start Data records

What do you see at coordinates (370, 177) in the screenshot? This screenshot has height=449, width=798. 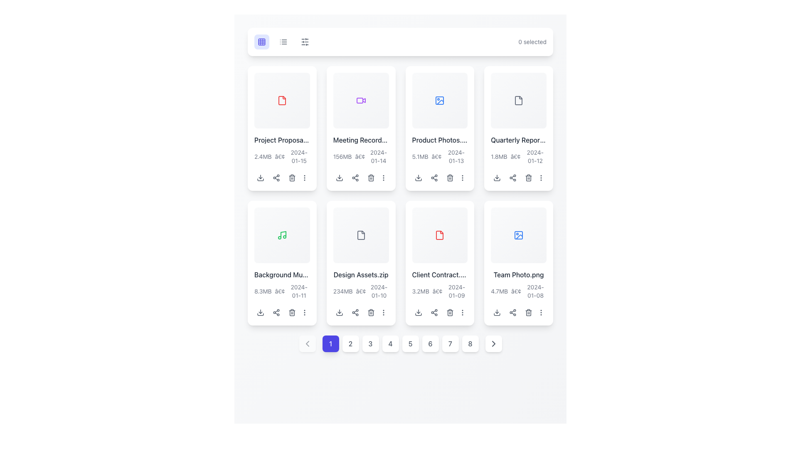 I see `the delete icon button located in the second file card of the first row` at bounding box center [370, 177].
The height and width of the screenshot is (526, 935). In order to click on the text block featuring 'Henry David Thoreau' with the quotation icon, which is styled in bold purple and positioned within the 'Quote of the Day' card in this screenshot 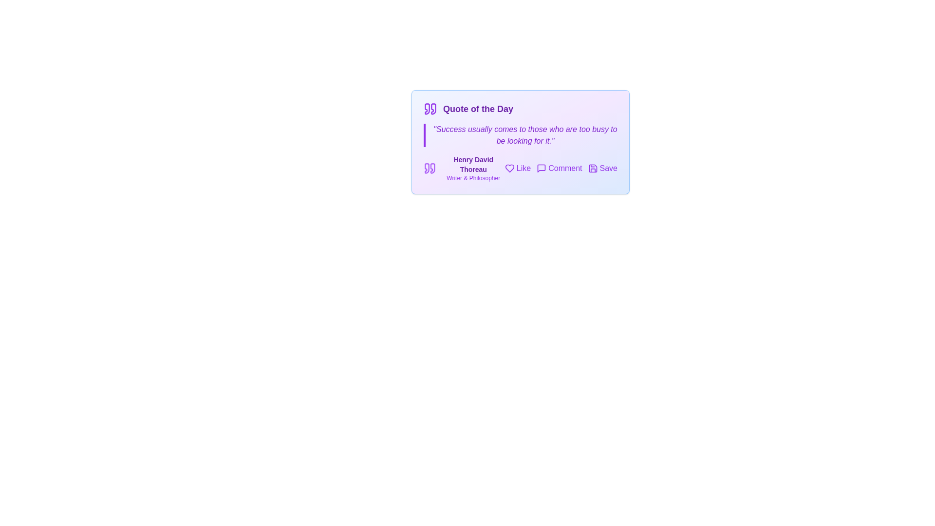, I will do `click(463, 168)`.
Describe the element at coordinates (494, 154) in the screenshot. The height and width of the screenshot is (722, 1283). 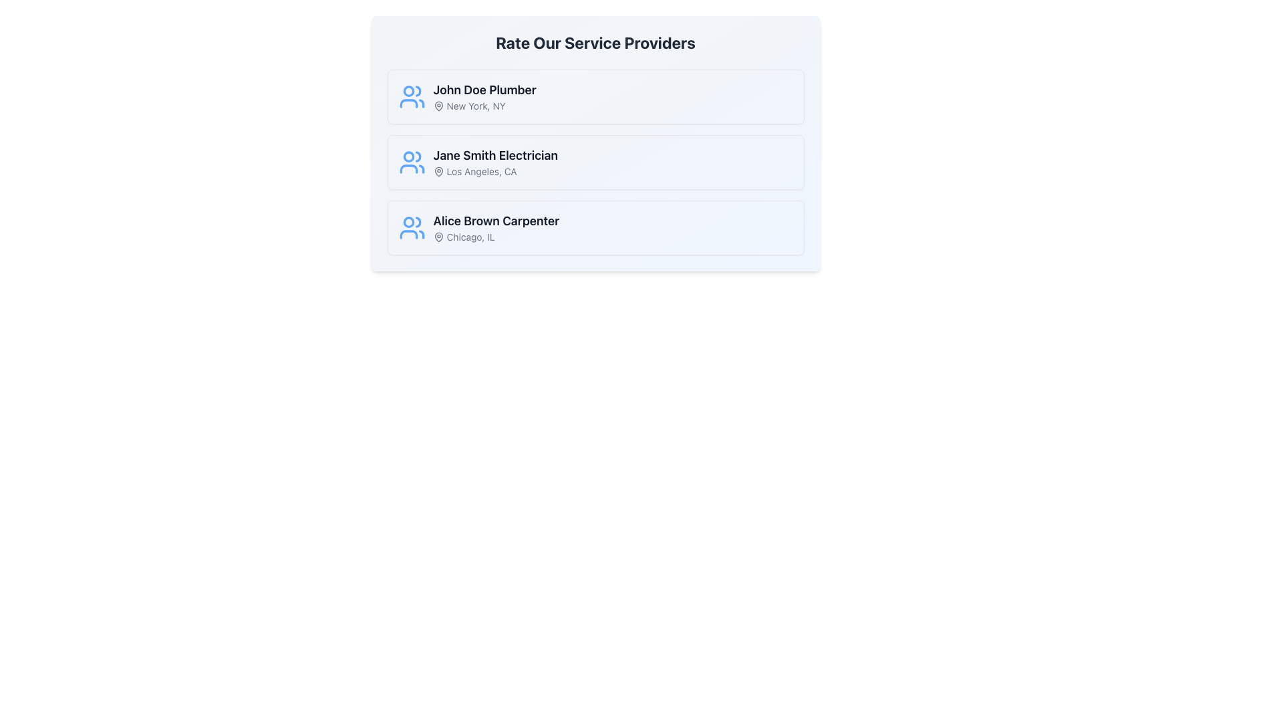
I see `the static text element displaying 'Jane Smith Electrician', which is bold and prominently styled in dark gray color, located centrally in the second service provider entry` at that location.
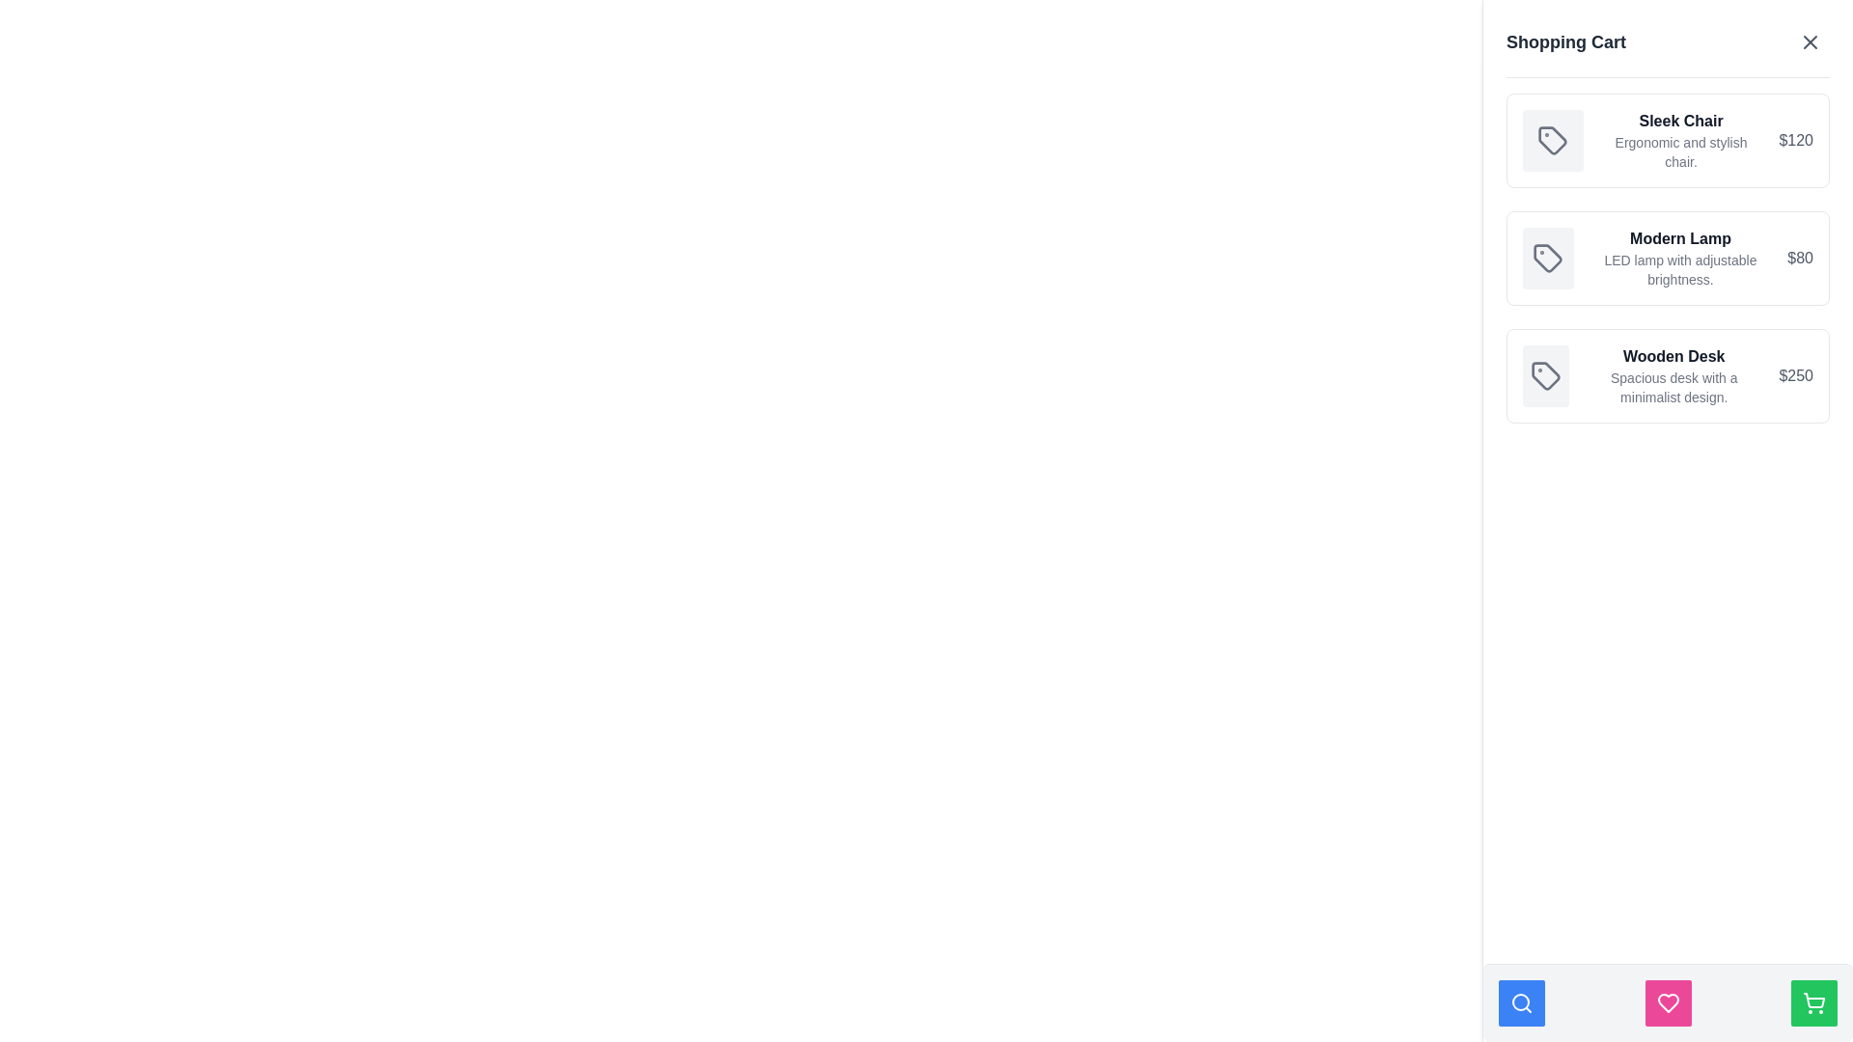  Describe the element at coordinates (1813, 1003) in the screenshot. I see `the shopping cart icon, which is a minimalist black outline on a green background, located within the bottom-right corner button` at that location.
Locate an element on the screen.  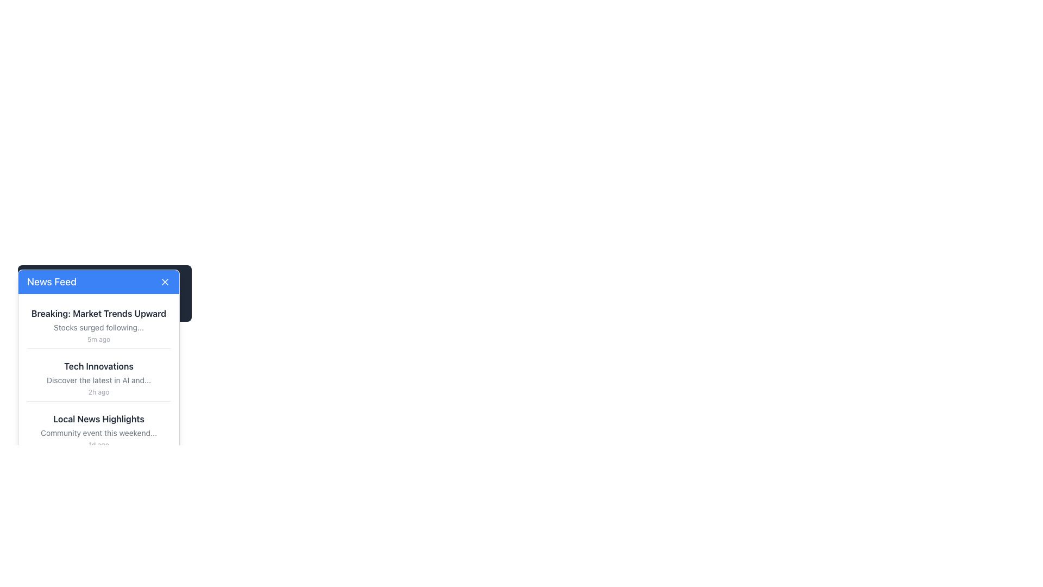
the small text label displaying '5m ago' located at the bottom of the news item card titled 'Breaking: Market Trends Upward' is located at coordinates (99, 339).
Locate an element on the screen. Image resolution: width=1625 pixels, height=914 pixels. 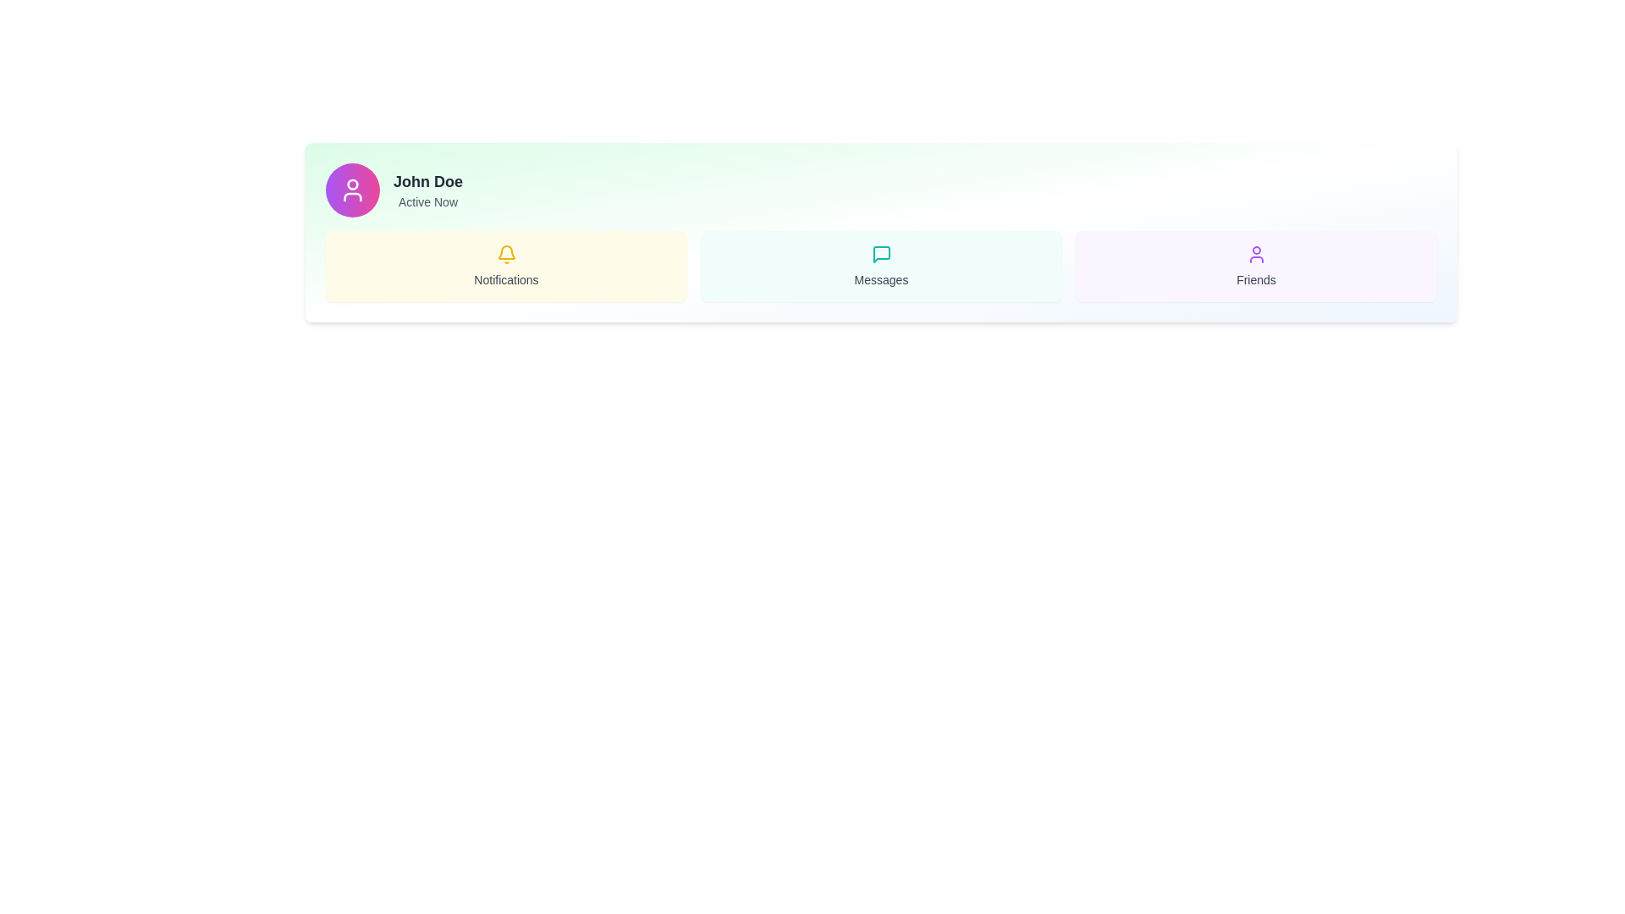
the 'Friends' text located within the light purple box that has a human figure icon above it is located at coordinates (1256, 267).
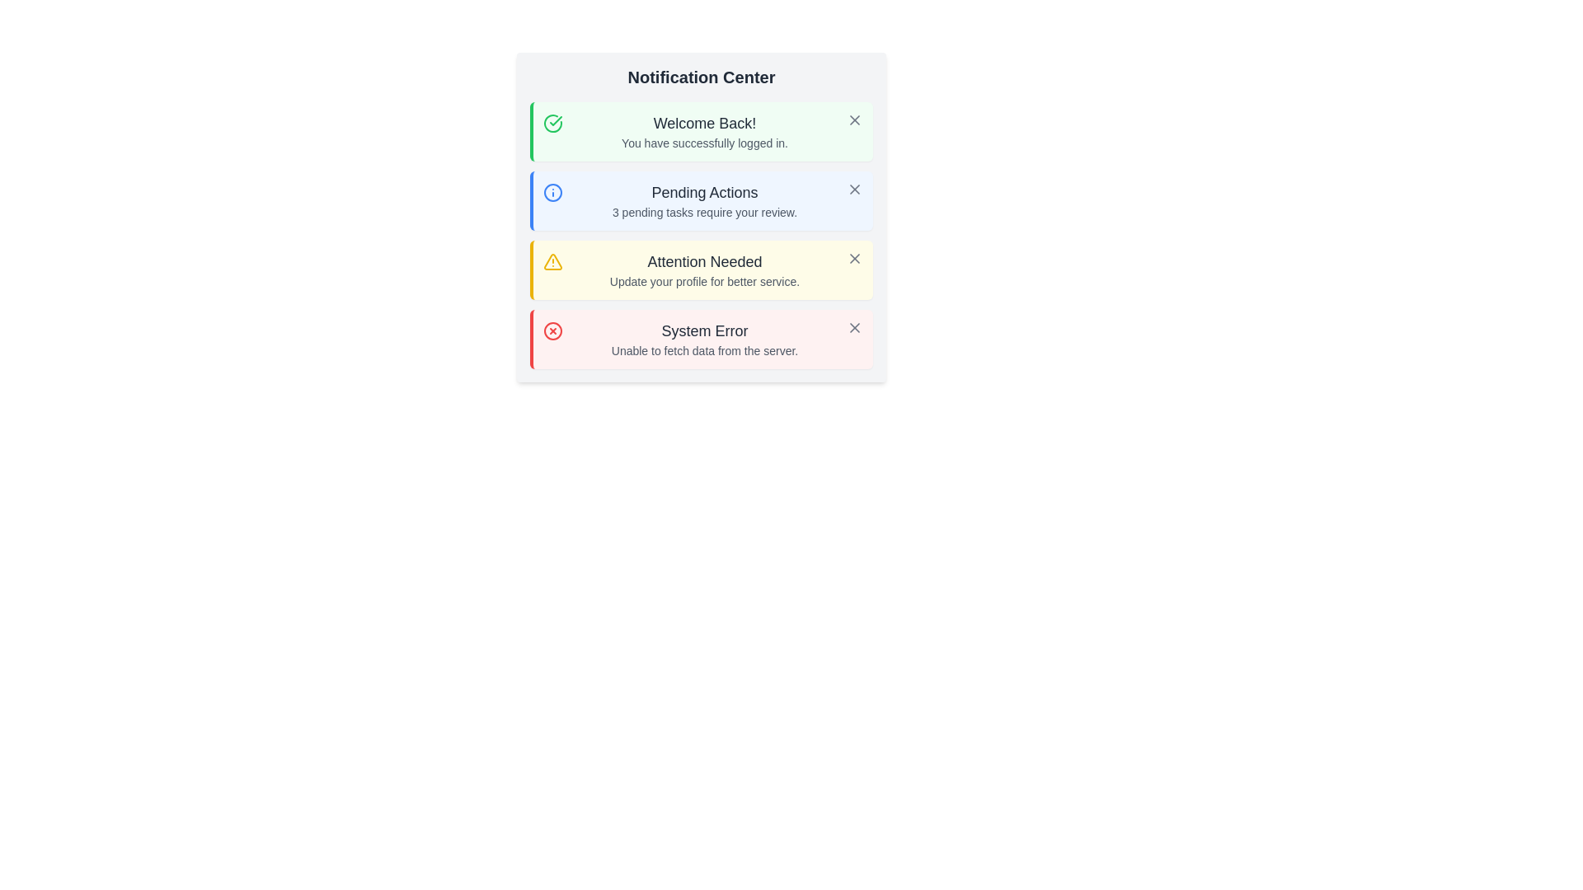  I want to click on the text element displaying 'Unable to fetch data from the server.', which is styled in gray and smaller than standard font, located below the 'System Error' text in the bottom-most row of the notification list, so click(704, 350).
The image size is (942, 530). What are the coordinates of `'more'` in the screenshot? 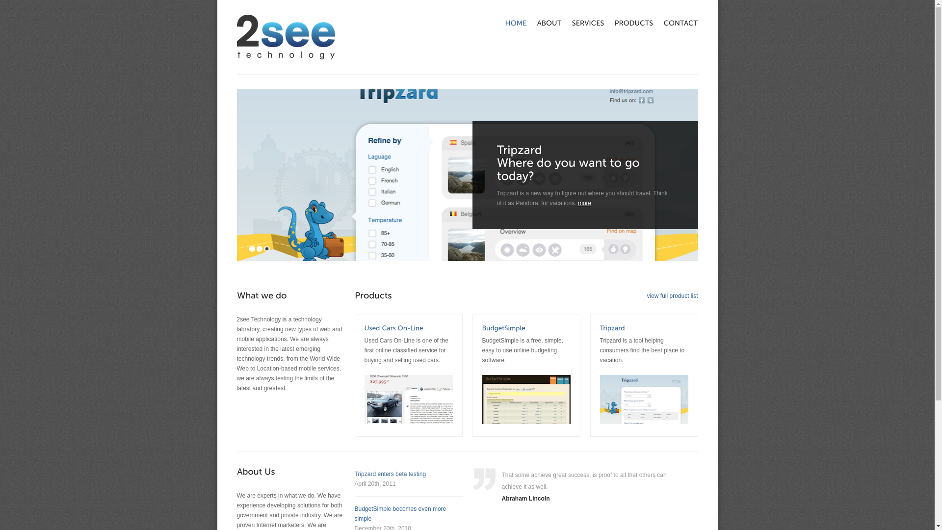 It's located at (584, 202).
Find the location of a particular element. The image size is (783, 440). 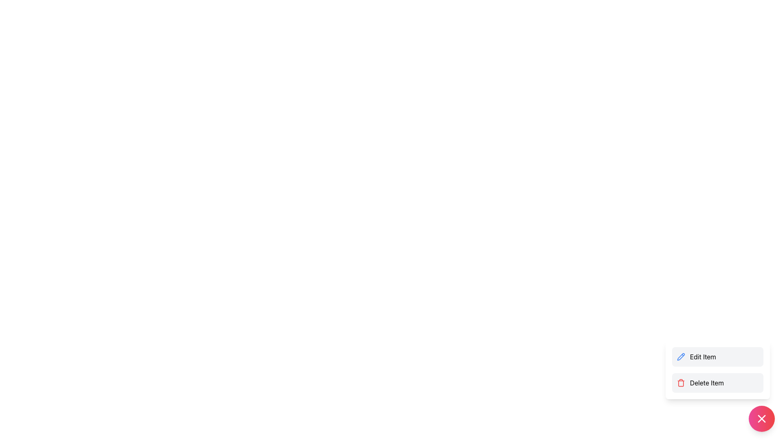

end Data records

_Stated goal:_
Reproduce verbatim the stretch of the records from the line containing "Locate an element on the screen. Image" through the line containing "the 'Friends' text", omitting the pictures.

_Solved problem:_
Locate an element on the screen. Image resolution: width=1625 pixels, height=914 pixels. 
the 'Friends' text located within the light purple box that has a human figure icon above it is located at coordinates (1256, 267).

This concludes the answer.